The title, and indeed all the blurbs, seem to imply that somehow this album has broken in to new genres; progressive, new, diverse. However, and to its credit, that’s not really true. It’s definitely different to their earlier works, but like them falls squarely in the hip hop sphere and that’s how it needs to be heard and judged.
It’s not all by the book, that’s for sure. Asylum Bound is dismal and desolate in tone, a depressing platform from which to deliver a comedic take on what it means to be mad: ”...calling this a madhouse but who’s really nuts, All I do is watch TV and chew nuts,” raps Metropolis before Orifice Vulgatron steps in to muse a bit more staccato from a nuts point of view.
Elsewhere Guilty Simpson pops up on Prove It which is as close as this album gets to Dre-like riff hip hop, using Guilty’s laid back rap style, which is sort of paid straight, as if a Detroit-London connection existed whereas it really just highlights the hilarious discrepancy between the US tuff-talk and the English equivalent, which always sounds a little silly.
Elsewhere Don’t Dhoow It slots in somewhere between garage and Missy Elliott, No Holds Barred is an homage to two stepping roughness in a short, violent burst of militancy and Keeping the Line Fat is a funky, disco infused R&Bish, electro-pop track featuring the vocal talents of Graziella.
My favourite track, however is No More and that’s mainly because it’s straight, down-the-line British rap, with enough of a tune to keep you interested but not enough to distract from what are some pretty funny lyrics. Produced by Noisia and with guest vocalists chipping in with tasty wit, it’s a good opportunity to listen to some really nasty images, all delivered with aplomb, Kashmere “tickling Medusa’s clit while she’s sucking my…”.

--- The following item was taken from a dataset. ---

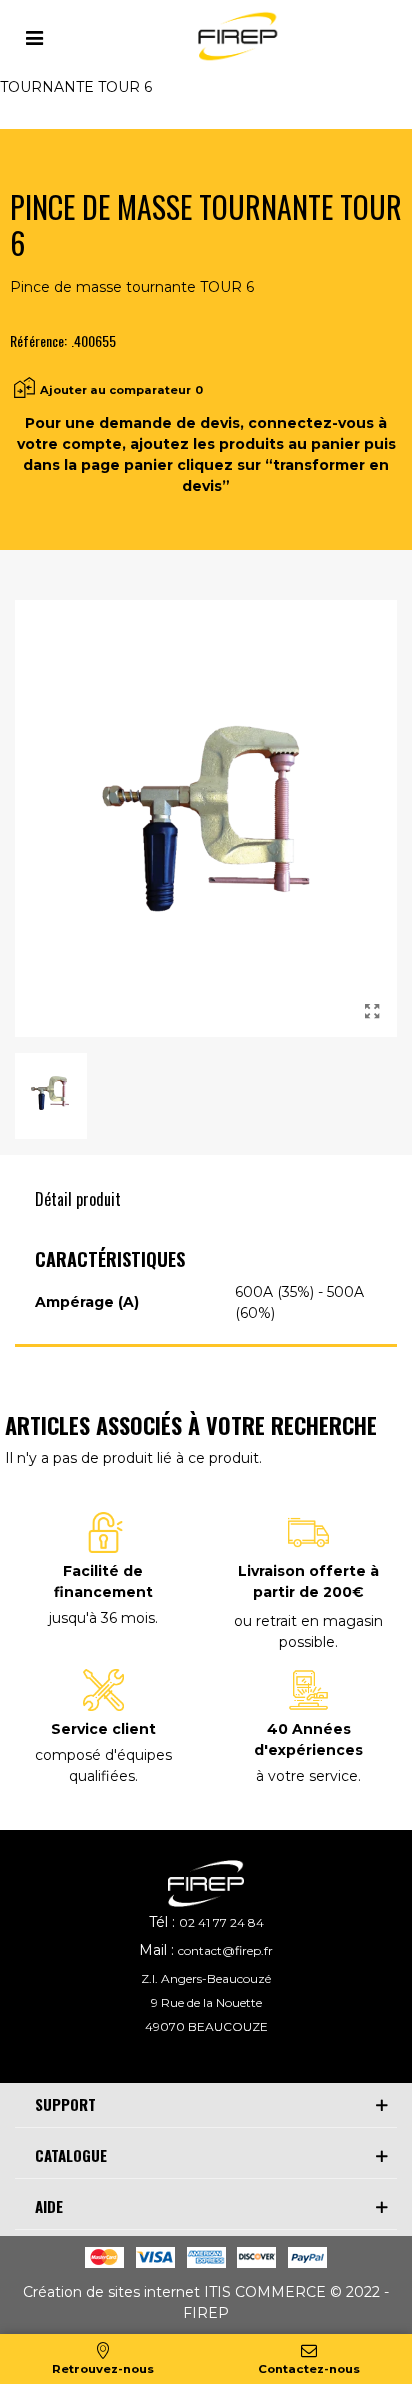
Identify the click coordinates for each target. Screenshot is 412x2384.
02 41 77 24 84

The only real issue I take with this album is that of the 19 tracks, only 11 make it past the three minute mark, making for sometimes bitty listening as musical asides, though sometimes interesting, break up any flow the album might have, and ultimately make you lose concentration. For all that, it’s a good effort, and will sit nicely on the shelf, a bit of rough and smooth together with lyrical excellence and an off-kilter agenda.